A few topics stand out. Disease Prevention (coverage of how the properties of potatoes may prevent or cause diseases), Starch (particularly the growing conversation around resistant starch), and Glucose/Diabetes (how potatoes affect blood sugar and fit into the diets of people managing diabetes) — all areas that once skewed neutral or negative — have shown some of the most significant tone improvements.
These aren’t small wins. Conversations around starch and blood sugar have long been a source of potato misinformation, so watching them shift in a positive direction is a meaningful signal that the broader narrative is changing.
The same story, across the board
This positive pattern isn’t unique to Health. When widening the lens to the top 10 topics across all four message categories, the trend holds: Volume is up, and tone has largely improved. Starch and Disease Prevention post notable gains, reinforcing that these aren’t isolated bright spots but part of a broader, durable shift.

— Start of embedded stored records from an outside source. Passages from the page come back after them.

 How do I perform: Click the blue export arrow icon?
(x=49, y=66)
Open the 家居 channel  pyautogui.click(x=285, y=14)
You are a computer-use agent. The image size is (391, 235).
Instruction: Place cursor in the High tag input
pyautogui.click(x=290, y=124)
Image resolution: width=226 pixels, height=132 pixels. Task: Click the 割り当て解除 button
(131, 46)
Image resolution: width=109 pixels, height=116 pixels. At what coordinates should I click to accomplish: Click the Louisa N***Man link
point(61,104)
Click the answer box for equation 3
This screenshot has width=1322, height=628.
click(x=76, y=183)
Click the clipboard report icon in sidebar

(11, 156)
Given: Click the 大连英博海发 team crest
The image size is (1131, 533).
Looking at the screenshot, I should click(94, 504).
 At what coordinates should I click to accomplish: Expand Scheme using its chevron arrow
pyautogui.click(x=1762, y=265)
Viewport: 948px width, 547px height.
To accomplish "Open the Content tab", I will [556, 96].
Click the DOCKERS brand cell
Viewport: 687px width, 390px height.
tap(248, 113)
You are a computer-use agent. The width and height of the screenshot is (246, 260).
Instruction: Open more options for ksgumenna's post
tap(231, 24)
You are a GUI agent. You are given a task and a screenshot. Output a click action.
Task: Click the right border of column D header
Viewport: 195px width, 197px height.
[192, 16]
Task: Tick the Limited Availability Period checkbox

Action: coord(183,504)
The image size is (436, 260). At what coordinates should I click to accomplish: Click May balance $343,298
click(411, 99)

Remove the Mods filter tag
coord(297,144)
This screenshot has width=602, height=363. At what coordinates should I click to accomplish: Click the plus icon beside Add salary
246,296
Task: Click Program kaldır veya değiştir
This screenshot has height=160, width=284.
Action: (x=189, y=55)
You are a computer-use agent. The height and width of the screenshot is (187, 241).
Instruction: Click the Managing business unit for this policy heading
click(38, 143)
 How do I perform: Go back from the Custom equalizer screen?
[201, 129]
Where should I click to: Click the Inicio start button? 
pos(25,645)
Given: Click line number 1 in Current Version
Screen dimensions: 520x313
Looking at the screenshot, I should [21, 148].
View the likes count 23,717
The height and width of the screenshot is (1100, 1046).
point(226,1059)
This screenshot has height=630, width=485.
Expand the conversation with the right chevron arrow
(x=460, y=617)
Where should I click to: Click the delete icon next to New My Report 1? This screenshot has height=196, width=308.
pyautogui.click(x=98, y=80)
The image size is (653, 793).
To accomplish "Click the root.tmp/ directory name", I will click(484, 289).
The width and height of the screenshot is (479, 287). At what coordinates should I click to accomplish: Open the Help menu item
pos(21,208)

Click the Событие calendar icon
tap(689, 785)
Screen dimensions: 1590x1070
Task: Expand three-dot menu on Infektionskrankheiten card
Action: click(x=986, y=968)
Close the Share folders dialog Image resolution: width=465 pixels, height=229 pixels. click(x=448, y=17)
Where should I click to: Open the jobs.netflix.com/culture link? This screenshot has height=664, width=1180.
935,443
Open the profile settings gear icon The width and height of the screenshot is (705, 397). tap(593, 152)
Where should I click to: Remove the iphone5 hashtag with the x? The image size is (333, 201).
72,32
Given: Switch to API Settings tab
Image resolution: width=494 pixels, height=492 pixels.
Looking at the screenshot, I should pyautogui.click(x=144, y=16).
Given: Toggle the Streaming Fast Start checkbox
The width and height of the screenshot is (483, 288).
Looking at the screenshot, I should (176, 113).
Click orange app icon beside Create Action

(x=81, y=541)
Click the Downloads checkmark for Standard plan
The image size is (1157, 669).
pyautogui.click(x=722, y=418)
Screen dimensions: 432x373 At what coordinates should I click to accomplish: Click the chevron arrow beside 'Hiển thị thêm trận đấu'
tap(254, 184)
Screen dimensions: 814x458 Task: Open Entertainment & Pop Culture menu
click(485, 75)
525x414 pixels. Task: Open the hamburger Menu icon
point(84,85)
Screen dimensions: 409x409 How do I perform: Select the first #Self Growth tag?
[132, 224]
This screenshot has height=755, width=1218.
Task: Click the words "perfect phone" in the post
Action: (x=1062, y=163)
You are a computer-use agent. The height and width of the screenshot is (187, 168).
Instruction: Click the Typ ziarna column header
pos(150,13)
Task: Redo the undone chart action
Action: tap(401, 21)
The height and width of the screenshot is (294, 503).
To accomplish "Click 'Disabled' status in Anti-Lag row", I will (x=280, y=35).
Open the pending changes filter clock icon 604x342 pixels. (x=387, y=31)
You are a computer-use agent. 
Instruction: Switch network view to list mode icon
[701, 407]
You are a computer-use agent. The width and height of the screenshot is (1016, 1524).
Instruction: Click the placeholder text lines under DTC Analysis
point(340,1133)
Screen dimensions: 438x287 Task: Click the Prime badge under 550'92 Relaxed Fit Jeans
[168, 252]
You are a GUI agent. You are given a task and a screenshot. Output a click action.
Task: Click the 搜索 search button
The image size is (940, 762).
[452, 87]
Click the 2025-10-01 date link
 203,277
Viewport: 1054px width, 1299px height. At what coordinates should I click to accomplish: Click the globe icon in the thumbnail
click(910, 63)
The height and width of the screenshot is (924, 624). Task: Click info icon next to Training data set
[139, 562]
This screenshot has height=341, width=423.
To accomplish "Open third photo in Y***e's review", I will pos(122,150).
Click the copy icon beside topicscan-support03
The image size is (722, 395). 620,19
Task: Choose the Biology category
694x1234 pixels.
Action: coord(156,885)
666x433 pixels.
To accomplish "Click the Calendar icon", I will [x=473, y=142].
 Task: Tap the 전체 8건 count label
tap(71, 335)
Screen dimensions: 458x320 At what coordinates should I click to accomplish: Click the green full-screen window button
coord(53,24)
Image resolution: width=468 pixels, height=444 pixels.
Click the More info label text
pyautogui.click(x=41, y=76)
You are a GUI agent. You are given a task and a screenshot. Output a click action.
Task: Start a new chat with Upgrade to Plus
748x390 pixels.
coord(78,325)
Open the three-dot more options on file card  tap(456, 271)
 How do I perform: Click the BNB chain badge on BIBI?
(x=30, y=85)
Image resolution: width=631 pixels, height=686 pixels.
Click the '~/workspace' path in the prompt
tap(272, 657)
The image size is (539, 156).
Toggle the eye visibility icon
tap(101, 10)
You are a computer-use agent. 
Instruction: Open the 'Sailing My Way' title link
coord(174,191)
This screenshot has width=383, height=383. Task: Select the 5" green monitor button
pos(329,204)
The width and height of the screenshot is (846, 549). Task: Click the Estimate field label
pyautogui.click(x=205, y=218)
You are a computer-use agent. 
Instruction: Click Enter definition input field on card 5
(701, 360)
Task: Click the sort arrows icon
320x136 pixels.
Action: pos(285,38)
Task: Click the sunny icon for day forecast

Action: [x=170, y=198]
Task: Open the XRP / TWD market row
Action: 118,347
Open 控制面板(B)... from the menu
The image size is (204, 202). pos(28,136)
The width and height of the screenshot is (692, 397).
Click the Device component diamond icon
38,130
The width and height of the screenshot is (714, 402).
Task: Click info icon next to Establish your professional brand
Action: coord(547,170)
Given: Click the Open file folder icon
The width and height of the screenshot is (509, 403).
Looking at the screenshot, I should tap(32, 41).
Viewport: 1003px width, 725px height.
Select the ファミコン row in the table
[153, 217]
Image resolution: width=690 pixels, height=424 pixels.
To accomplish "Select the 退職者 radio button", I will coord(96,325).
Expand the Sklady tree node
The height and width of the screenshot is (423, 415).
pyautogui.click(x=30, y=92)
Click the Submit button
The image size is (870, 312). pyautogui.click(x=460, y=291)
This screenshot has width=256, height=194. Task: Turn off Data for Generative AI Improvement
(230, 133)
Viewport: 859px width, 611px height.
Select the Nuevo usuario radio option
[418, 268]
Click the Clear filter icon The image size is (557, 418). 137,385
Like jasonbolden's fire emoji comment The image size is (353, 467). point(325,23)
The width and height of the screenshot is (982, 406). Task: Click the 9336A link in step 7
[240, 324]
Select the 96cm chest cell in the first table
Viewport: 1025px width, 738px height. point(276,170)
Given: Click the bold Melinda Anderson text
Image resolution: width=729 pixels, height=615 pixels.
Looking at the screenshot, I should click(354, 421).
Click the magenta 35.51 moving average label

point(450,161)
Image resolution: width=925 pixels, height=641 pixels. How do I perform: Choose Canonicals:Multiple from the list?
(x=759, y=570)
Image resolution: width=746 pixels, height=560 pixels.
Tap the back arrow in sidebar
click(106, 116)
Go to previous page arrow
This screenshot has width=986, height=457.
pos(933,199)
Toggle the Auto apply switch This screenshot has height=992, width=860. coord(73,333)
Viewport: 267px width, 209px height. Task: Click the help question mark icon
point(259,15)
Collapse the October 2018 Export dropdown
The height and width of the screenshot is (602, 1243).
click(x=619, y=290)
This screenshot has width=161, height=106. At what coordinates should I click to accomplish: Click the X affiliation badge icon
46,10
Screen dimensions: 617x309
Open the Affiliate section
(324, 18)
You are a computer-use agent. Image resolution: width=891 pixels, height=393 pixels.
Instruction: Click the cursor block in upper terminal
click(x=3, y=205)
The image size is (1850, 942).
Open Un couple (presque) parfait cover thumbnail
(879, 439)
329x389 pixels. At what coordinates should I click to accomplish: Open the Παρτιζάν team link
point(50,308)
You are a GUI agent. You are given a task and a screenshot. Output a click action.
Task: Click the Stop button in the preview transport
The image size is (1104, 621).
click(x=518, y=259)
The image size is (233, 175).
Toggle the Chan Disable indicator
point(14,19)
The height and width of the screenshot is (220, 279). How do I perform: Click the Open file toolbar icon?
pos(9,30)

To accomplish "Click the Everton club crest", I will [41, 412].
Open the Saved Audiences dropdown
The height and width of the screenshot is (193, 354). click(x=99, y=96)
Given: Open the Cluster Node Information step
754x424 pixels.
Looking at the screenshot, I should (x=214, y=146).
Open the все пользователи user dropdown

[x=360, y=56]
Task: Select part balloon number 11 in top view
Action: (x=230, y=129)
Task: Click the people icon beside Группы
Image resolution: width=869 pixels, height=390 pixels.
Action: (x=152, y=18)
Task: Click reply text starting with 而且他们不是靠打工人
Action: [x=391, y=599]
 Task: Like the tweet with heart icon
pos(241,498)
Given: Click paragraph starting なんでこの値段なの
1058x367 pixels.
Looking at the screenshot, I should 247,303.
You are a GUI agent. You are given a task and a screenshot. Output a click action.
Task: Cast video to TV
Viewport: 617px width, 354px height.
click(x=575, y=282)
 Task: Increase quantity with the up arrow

That consistency is the real headline. A single topic improving could be an outlier. An entire landscape moving in the same direction over nearly five years is a trend — and it aligns with Potatoes USA’s annual consumer research showing more people recognize potatoes as a nutrient-dense vegetable.
From defense to offense
For years, much of this work was defensive: catching inaccuracies and setting the record straight. The data now suggests media coverage increasingly on the front foot — shaping the conversation rather than chasing it. Growing coverage volume means more opportunities to tell the potato story proactively, and improving tone means the ground beneath is firmer than it’s been.
There’s still work ahead. Misinformation hasn’t disappeared, and a handful of topics remain mixed. But the direction is unmistakable: The potato conversation is growing and becoming friendlier at the same time.